One woman per borough. That’s the plan devised by the De Blasio administration to close New York City’s public sculpture gender gap. Only three percent of the city’s 150 statues depicting historical figures include women. Thanks to the SheBuiltNYC initiative, which began its selection process in 2018, that number will soon double from five to ten statues.
In November, First Lady Chirlane McCray and then-Deputy Mayor Alicia Glen announced that US Representative Shirley Chisholm would become the first woman honored with a monument through SheBuiltNYC. Last Wednesday, the pair announced four new honorees: jazz singer Billie Holiday; Civil Rights leader Elizabeth Jennings Graham; public health pioneer Dr. Helen Rodríguez Trías; and lighthouse keeper Katherine Walker.
Each monument will be placed at a site relevant to the woman.

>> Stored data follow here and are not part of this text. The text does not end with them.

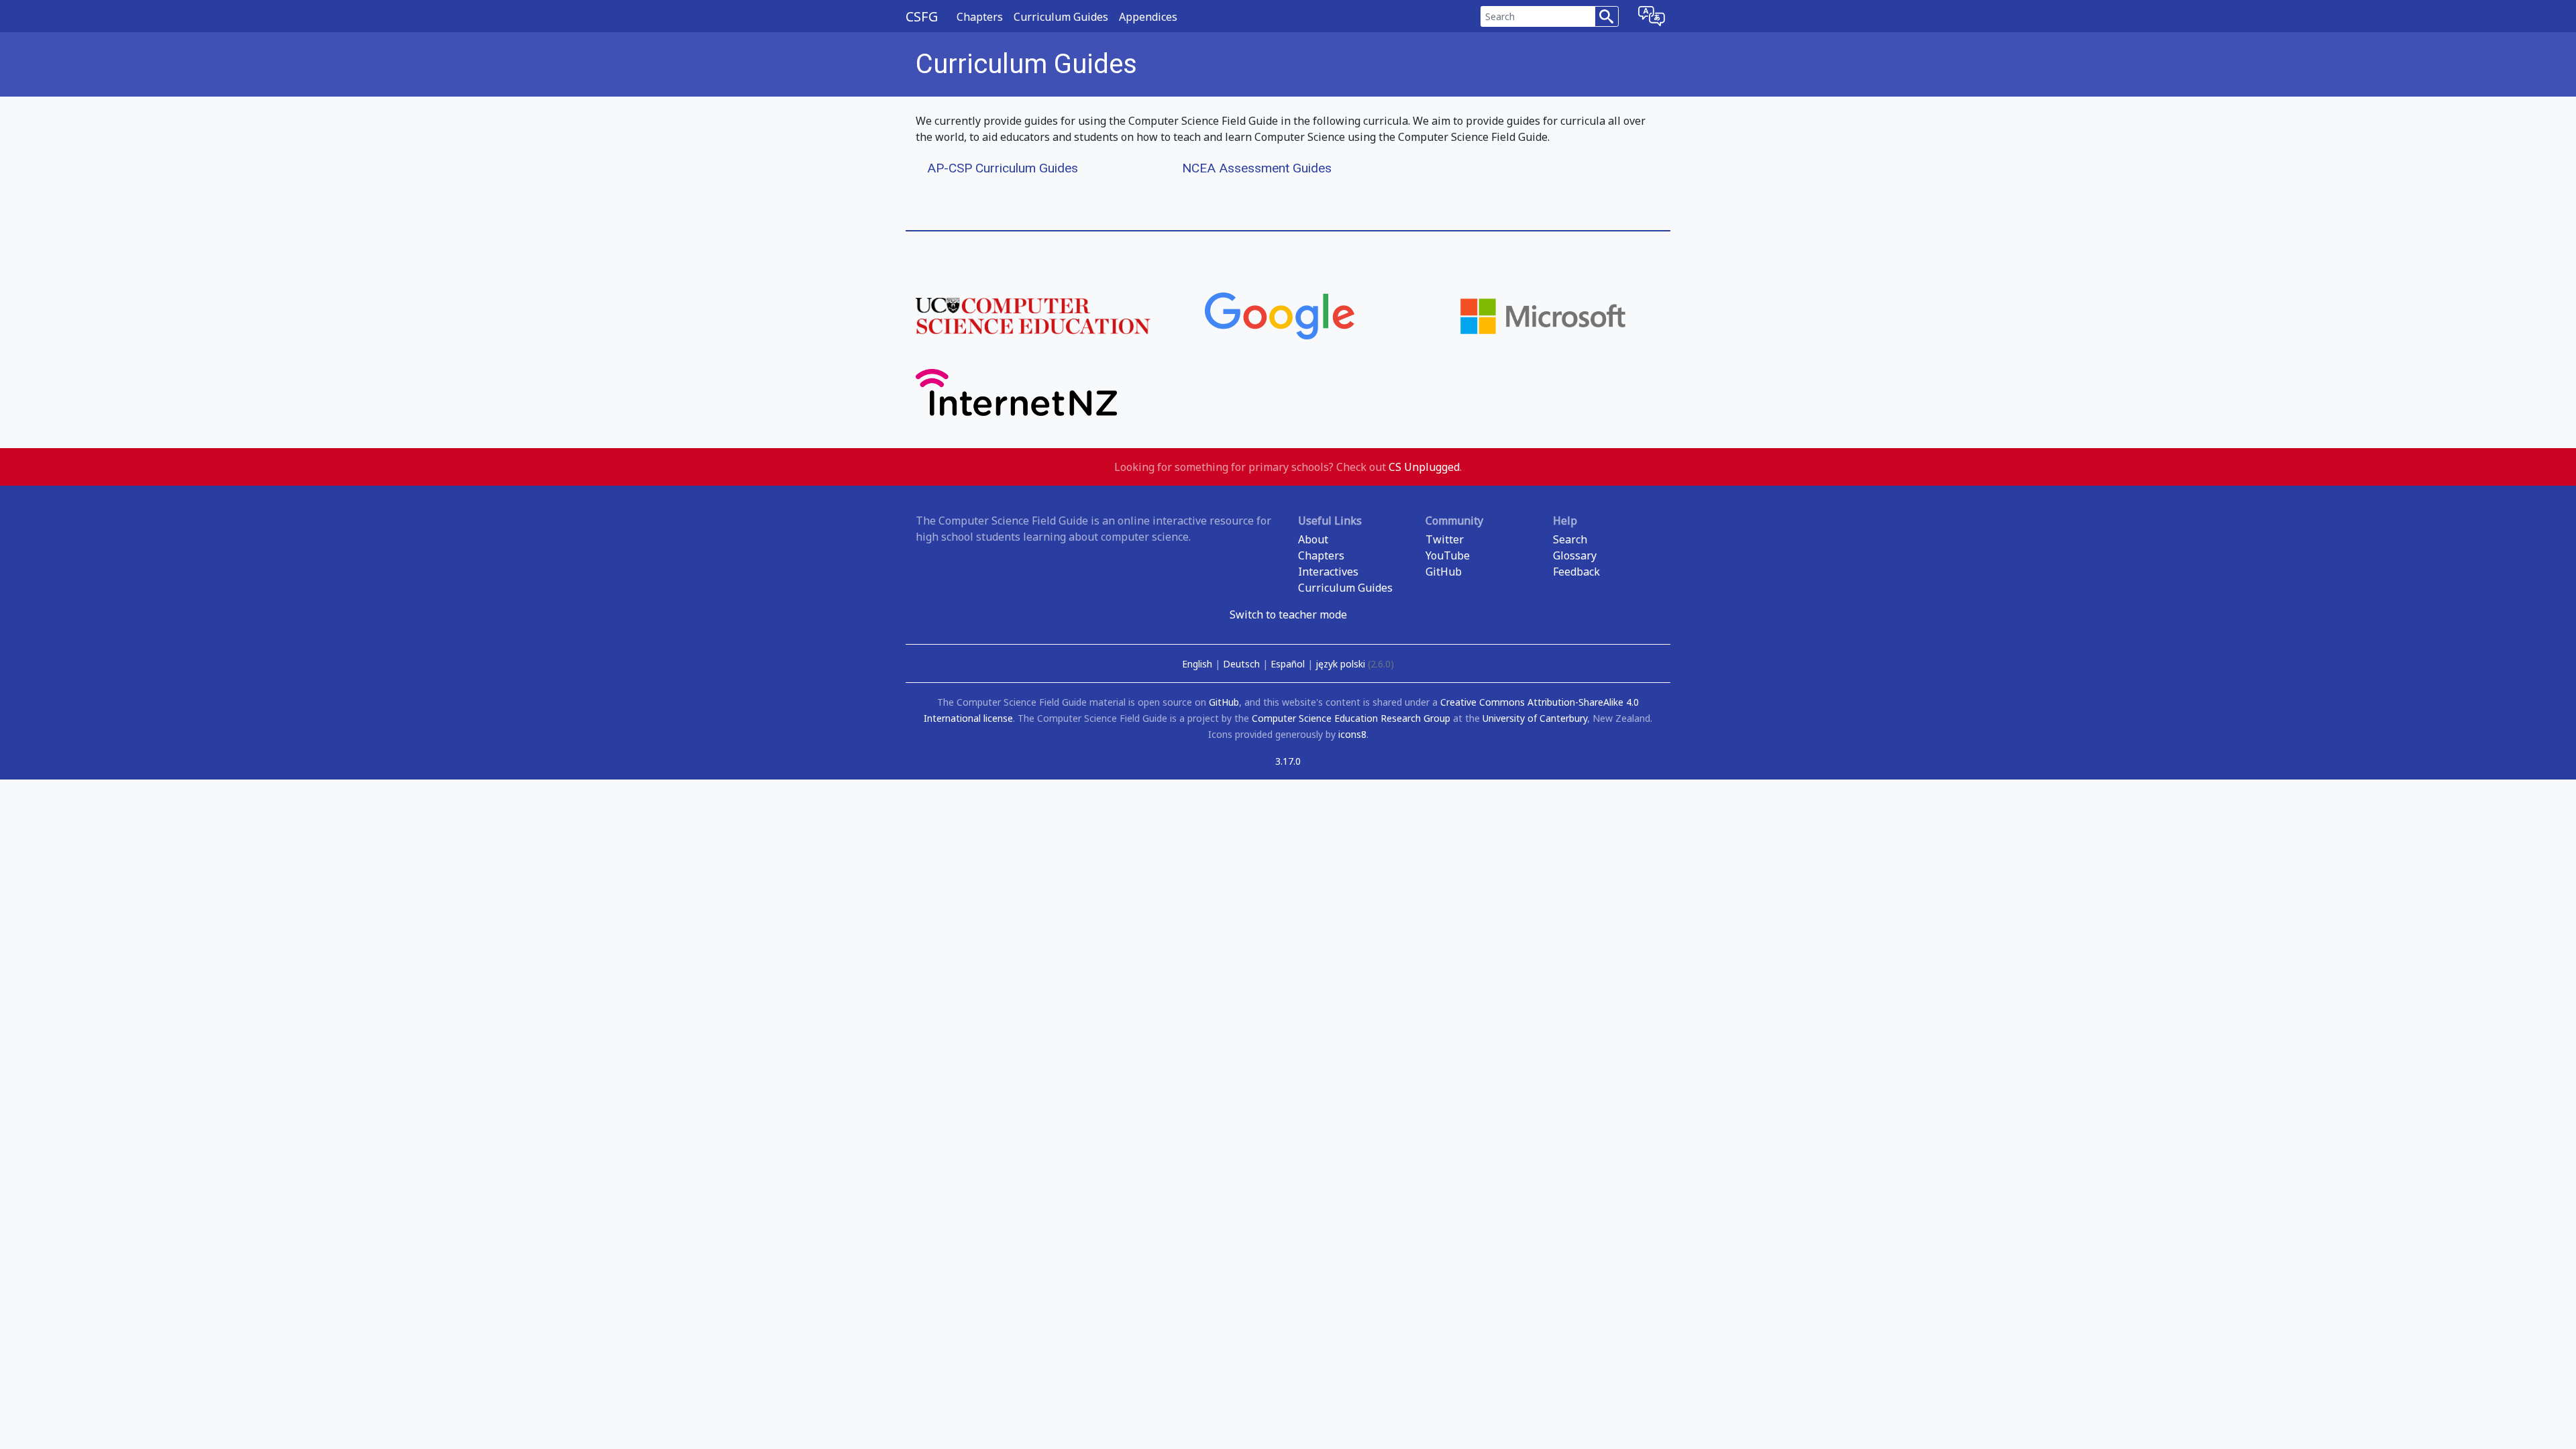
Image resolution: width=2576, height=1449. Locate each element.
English (1198, 663)
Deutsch (1243, 663)
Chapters (980, 16)
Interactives (1328, 571)
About (1313, 539)
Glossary (1575, 555)
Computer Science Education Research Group (1351, 718)
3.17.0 (1288, 761)
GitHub (1444, 571)
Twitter (1445, 539)
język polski (1355, 663)
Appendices (1148, 16)
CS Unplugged (1424, 467)
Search (1570, 539)
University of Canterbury (1535, 718)
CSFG (922, 16)
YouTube (1448, 555)
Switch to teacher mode (1288, 614)
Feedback (1576, 571)
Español (1289, 663)
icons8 (1352, 734)
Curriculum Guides (1061, 16)
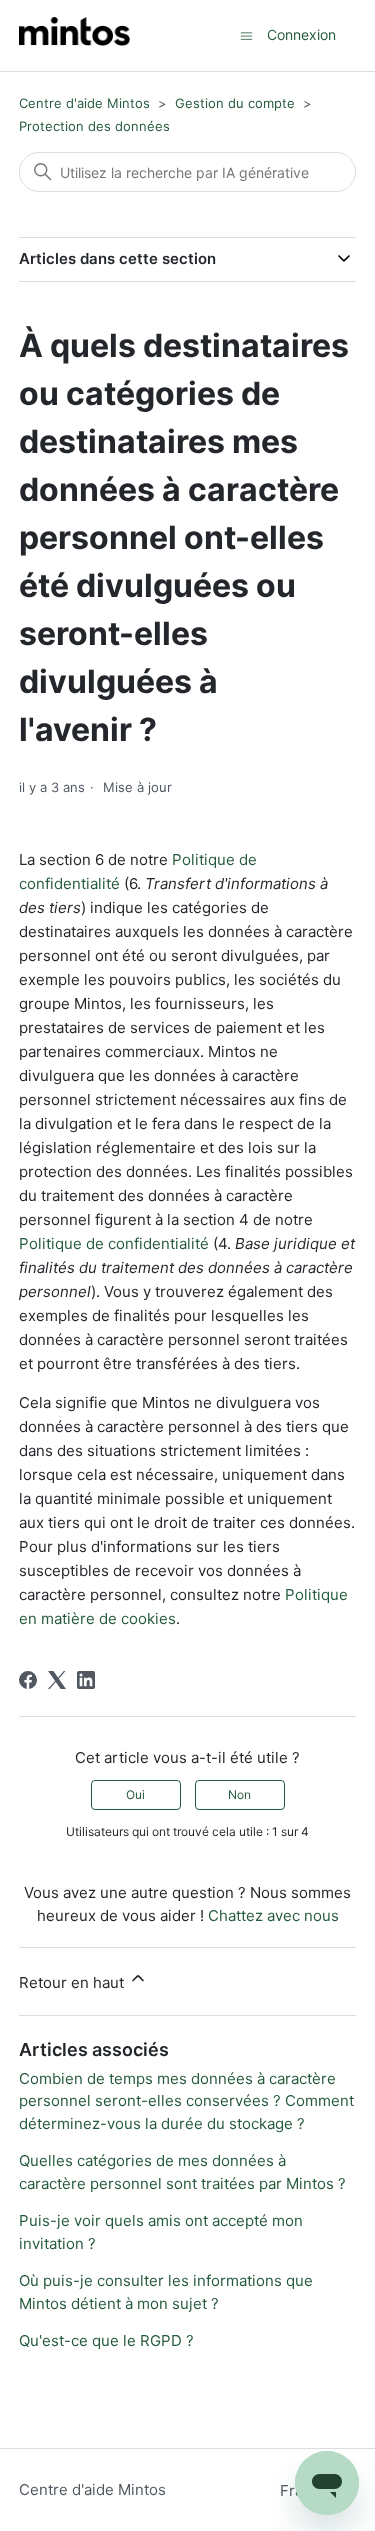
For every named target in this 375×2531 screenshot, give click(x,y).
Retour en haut (73, 1982)
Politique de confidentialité (114, 1243)
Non (239, 1794)
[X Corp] (57, 1680)
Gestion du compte (235, 103)
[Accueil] (74, 35)
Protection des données (94, 126)
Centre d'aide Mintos (84, 103)
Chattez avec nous (273, 1915)
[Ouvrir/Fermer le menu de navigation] (246, 34)
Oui (135, 1794)
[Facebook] (28, 1680)
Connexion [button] (301, 34)
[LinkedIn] (86, 1680)
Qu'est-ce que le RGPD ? (106, 2340)
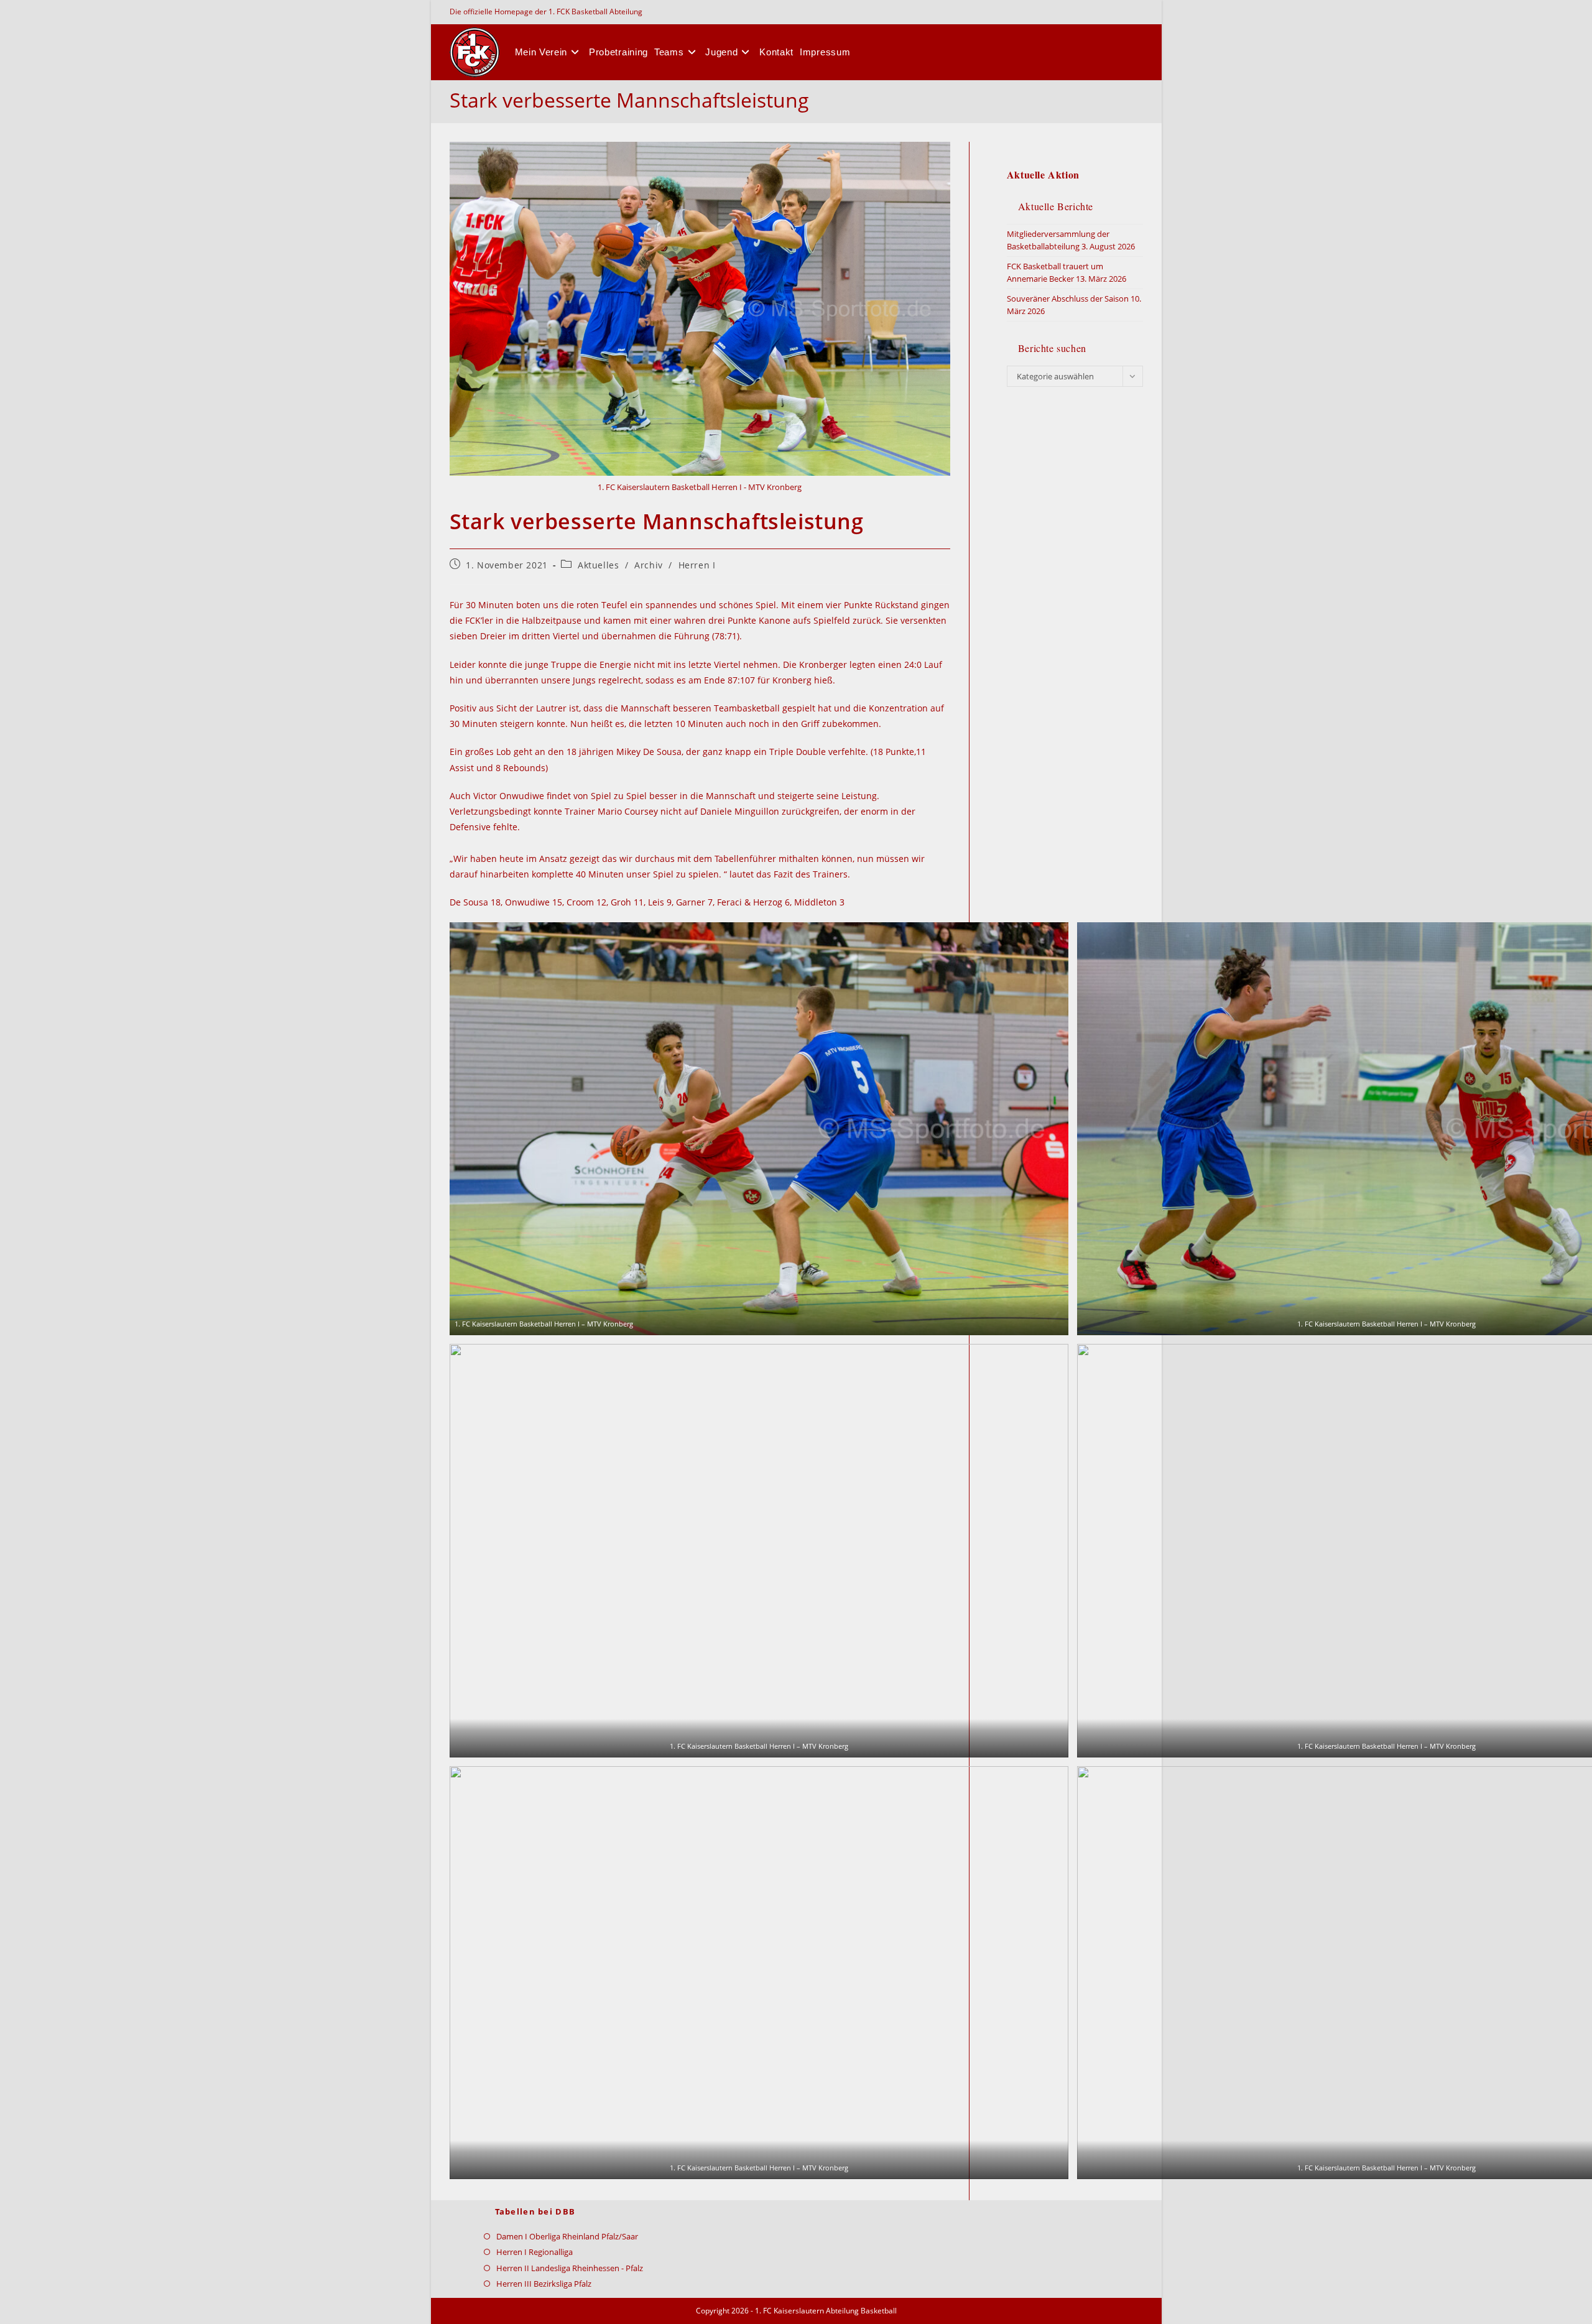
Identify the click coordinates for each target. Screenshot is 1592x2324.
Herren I (697, 565)
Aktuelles (598, 565)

Holiday will be near Queens Borough Hall, close to where she lived; Rodríguez will be installed in the Bronx near Lincoln Hospital; Graham will be honored next to Grand Central Terminal to commemorate her fight against segregation in public transit; and Walker will be remembered in Staten Island, at the borough’s ferry station. (The Chisholm statue was previously announced for the entrance to Prospect Park.)
“When we launched SheBuiltNYC, we promised this would not be a ‘one and done,’” said Glen in a statement. “Today’s announcement marks real action by the City of New York to ensure that our public realm exemplifies the diverse and accomplished women who make this city so great.”
The news was bittersweet for the art historians and public art professionals recruited by the mayor’s office to serve on SheBuiltNYC’s advisory committee. In January, Hyperallergic reported that the De Blasio administration had ignored the committee’s recommendation for group monuments honoring women’s collaborative efforts instead of traditional “lone wolf” statuary highlighting the heroism of a single person.
The city responded by saying that the advisory committee’s recommendation was just one factor considered alongside those from various city agencies and staff. Public officials also told Hyperallergic that SheBuiltNYC was — like Glen said above — not a “one and done” program.
Nevertheless, the De Blasio administration’s initiative will forge ahead with five statues, a $1o million fund, and a projected end date of 2022 for the recently-announced sculptures. It also means that, despite the city’s previous response, it’s unlikely that SheBuiltNYC will engender its vision of a new type of women’s monument any time soon.
“I have no idea how they chose these women or the locations where they will be placed,” Harriet F. Senie told Hyperallergic via email after Wednesday’s announcement. An author of numerous books on the topic, she was a member of SheBuiltNYC’s committee and previously served on the Mayor’s Advisory Commission on City Art, Monuments, and Markers, which produced the landmark 2018 report on some of the city’s most contentious statues.
Senie found the city’s decision rather odd. “If you look at the number of votes two of the four [women selected] received, they are not obvious choices,” the art historian said. And “although the comments by the First Lady and Alicia Glen indicated that these were democratic decisions made by a committee,” the selection of these four new statues had little to do with SheBuiltNYC’s advisory panel.
“We cannot tell the story of New York City without recognizing the invaluable contributions of the women who helped build and shape it,” said McCray in a statement. “Public monuments should tell the full history and inspire us to realize our potential — not question our worth. In honoring these four trailblazers today, New Yorkers will have the opportunity to see powerful women who made history receive the recognition they deserve.”
But as the city honors those historical figures, the opinions of women experts in public art continue to be ignored, deciding the landscape of the city’s monuments for generations to come.